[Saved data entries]
-*-*-

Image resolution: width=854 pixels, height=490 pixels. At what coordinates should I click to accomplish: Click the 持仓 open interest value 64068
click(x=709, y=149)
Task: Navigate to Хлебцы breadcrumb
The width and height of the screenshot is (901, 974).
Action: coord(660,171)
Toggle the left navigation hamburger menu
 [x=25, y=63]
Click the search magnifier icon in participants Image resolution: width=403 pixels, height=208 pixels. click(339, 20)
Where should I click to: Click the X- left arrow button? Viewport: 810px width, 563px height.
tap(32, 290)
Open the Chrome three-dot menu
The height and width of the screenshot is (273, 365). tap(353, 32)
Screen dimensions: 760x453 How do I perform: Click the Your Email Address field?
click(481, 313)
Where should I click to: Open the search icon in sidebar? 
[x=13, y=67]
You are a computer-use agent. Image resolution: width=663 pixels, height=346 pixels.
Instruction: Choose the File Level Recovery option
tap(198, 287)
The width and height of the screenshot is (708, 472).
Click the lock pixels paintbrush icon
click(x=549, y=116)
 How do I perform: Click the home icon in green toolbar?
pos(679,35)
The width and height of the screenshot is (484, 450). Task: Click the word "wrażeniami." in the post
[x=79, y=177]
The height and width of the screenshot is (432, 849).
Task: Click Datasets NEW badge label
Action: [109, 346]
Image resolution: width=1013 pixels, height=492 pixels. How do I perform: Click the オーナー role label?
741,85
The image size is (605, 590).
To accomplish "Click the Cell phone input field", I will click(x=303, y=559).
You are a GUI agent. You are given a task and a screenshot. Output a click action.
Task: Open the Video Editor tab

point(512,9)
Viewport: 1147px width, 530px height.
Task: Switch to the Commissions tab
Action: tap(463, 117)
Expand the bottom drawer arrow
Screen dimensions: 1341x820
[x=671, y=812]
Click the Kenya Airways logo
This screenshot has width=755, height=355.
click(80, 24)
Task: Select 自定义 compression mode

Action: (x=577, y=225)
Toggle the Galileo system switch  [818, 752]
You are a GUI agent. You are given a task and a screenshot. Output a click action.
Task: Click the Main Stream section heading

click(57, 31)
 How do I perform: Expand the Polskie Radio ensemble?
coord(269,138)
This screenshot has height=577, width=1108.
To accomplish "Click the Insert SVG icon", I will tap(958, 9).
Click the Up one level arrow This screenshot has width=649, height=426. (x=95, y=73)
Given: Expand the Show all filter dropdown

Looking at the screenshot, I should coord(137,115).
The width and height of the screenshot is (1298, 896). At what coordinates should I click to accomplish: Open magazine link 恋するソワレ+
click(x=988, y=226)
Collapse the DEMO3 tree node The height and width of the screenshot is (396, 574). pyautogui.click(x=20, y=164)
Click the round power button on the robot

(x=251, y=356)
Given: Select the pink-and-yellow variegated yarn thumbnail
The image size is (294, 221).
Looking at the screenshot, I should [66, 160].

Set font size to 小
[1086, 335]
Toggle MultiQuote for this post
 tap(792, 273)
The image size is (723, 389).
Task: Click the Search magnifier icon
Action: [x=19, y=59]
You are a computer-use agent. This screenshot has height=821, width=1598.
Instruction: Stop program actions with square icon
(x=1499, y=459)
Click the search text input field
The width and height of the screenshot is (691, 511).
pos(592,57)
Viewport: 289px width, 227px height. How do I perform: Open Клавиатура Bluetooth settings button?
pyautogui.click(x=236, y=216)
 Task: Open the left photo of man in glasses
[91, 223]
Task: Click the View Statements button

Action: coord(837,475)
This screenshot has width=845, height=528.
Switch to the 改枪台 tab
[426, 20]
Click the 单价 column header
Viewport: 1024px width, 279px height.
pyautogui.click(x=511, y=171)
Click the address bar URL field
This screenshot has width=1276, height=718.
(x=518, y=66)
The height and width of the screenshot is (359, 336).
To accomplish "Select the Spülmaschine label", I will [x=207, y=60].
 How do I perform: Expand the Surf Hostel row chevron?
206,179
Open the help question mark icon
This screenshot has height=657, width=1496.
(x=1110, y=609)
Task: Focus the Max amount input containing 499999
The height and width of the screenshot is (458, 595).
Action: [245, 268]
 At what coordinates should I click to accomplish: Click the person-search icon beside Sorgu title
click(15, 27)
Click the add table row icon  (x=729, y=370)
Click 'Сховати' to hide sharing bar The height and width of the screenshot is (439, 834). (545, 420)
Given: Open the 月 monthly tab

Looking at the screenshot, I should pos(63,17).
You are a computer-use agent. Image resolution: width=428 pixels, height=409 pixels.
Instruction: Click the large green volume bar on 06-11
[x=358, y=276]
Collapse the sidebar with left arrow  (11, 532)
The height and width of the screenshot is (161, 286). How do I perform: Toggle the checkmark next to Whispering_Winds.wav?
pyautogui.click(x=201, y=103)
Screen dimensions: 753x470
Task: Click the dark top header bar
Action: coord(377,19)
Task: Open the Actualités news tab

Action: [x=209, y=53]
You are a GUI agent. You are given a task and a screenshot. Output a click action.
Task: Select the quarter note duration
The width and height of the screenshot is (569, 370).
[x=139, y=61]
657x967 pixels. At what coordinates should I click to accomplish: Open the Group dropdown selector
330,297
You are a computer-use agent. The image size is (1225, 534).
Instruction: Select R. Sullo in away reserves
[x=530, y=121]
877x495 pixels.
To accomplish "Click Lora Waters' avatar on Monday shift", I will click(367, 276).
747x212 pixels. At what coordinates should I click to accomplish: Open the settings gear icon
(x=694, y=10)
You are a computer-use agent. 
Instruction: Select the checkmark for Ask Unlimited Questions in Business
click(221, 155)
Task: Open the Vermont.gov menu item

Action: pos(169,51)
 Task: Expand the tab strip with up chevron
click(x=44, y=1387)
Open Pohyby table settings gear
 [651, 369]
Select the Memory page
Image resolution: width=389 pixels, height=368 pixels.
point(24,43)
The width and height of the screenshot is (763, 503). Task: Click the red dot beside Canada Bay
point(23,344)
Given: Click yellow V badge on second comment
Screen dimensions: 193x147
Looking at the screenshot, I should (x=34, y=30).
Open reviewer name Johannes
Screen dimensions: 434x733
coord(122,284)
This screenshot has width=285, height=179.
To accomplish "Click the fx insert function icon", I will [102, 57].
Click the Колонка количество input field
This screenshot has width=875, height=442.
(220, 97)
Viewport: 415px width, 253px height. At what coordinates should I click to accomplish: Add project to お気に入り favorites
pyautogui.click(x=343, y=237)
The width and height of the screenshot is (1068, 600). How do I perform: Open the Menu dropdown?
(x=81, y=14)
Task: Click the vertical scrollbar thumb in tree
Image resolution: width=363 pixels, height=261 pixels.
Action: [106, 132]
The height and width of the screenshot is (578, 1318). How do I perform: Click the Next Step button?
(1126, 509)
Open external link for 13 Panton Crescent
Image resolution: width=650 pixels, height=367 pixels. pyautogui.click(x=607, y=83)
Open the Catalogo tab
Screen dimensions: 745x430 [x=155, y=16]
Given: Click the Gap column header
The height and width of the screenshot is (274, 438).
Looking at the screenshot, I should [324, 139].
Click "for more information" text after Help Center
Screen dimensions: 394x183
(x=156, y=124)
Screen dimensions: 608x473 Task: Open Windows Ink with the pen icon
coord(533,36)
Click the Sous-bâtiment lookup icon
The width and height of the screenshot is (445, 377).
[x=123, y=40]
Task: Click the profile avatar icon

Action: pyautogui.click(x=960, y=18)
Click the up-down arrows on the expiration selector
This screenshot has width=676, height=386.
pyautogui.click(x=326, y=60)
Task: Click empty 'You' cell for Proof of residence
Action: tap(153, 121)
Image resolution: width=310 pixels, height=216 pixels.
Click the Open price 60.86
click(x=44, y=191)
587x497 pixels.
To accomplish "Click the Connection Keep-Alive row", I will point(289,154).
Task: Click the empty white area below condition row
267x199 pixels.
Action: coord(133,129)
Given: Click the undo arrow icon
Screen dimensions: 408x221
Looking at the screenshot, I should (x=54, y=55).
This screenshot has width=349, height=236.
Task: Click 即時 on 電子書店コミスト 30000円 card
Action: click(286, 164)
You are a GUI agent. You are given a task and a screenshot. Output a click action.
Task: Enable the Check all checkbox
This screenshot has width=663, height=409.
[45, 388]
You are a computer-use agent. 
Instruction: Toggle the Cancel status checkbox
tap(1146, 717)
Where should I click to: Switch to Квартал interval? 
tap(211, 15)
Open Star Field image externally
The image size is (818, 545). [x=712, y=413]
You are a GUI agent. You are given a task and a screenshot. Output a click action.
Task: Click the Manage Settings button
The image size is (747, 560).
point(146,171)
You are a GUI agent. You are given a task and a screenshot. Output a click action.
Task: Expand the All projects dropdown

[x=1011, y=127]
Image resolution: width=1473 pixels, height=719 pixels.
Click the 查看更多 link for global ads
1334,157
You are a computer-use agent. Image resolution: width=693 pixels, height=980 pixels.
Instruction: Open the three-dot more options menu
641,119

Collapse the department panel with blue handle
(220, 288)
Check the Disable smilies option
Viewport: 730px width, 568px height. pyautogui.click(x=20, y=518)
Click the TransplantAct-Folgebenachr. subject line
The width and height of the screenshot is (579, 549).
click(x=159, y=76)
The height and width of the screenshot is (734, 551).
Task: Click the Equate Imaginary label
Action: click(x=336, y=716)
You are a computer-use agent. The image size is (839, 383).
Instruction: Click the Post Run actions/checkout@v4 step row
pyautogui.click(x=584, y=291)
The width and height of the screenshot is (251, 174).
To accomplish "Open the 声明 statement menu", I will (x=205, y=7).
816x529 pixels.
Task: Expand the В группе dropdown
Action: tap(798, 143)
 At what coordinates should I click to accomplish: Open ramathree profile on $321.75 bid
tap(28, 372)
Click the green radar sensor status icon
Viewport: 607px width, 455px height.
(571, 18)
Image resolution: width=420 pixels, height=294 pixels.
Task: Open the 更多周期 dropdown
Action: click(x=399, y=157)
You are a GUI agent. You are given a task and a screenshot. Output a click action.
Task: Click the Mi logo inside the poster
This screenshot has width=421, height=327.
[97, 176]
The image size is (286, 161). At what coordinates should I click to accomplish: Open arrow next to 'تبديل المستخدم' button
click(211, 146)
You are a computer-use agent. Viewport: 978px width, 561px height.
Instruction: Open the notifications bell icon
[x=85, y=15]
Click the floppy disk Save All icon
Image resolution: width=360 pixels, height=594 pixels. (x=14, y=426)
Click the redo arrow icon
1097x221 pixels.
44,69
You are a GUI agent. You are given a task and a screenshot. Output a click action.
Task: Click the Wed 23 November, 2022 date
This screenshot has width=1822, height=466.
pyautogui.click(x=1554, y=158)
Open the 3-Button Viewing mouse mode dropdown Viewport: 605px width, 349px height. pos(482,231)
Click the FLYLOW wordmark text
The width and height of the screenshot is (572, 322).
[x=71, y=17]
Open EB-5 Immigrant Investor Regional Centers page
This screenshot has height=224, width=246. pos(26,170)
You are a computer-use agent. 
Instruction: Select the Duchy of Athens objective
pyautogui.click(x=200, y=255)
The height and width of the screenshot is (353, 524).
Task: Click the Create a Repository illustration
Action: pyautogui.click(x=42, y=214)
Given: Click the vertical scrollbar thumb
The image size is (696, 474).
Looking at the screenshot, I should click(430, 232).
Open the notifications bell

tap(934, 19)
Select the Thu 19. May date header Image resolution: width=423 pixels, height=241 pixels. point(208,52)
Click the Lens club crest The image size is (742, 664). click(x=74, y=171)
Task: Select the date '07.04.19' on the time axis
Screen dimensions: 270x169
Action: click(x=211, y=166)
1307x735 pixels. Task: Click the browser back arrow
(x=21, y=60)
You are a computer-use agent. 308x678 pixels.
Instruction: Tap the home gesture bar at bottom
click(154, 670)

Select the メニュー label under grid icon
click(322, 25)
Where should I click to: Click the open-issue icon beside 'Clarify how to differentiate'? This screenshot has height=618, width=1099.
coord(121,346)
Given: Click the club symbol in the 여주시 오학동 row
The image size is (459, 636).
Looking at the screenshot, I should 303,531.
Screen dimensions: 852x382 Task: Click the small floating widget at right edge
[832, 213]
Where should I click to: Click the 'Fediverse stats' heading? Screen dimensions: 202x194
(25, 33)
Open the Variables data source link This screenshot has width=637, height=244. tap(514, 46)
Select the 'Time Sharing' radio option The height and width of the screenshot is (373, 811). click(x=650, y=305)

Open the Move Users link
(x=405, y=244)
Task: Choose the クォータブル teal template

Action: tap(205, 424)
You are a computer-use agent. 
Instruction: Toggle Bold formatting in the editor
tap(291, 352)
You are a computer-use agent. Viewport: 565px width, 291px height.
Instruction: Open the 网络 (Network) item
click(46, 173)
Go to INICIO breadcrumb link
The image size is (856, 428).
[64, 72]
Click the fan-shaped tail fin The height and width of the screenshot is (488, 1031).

-*-*-

Scan the entries for the string "scrollbar" and report only how many lines contain it.

OUTPUT OF THE TASK — 2